Basmati, which is endemic to northern India, Pakistan and Iran, has been falsely assumed to be in the Indica group due to its characteristic long, thin grains and because it is grown in India, where Indica varieties are widespread. Japonica varieties, which include sushi rice, are widely grown in East and Southeast Asia and tend to have shorter, stickier grains.
When the gene, called BADH2, loses its function through the natural process of mutation, rice becomes fragrant. This study (Kovach et al, 2009 PNAS) reports eight novel mutations in BADH2 associated with fragrance and found that a previously discovered mutation, or allele, is shared by the vast majority of fragrant rice varieties today, including the fragrant Japonica varieties known as basmati and the fragrant Indica variety known as Thai jasmine.

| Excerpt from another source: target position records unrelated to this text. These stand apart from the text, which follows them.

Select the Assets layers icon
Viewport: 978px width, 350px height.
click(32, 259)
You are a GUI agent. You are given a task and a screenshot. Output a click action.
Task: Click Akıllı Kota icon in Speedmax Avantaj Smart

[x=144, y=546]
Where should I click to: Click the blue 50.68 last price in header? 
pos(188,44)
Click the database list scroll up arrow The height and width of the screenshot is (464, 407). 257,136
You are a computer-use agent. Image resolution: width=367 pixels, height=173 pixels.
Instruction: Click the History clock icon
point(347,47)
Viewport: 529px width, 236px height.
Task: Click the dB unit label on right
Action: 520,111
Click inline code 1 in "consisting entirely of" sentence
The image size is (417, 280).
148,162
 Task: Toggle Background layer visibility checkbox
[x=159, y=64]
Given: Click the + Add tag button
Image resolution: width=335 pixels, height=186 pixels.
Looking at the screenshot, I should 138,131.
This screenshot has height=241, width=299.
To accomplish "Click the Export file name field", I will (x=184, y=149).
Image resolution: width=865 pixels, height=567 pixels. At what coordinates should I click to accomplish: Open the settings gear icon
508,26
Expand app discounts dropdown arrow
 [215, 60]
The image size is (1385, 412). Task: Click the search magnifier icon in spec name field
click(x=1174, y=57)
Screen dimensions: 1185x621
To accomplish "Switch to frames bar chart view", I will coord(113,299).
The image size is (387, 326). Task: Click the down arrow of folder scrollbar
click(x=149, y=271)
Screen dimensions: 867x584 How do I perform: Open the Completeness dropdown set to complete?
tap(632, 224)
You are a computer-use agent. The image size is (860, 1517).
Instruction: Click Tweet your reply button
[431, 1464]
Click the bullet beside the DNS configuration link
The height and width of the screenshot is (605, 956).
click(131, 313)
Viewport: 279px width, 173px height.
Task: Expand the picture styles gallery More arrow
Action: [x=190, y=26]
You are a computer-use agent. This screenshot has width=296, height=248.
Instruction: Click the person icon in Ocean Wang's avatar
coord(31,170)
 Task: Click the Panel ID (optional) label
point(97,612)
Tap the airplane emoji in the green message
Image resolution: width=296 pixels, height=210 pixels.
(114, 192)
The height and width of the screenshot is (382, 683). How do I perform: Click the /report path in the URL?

"Thai scientists recently patented the use of a genetic engineering strategy to knock out the BADH2 gene while claiming the fragrance trait was part of their national heritage -- through Thai jasmine rice -- and "belonged to the Thai people. They would like to use this approach to impart this characteristic fragrance on other crops like wheat and maize.
Claims of ownership of rice are important for national identity, but people's concepts of national identity are often over-simplified. Humans continuously exchange ideas, technology and everything that is valuable, and in the exchange, they become something new. The lesson is that while each culture and each rice variety represents something unique, much of what we value most is shared by all." said McCouch, the corresponding author of this paper.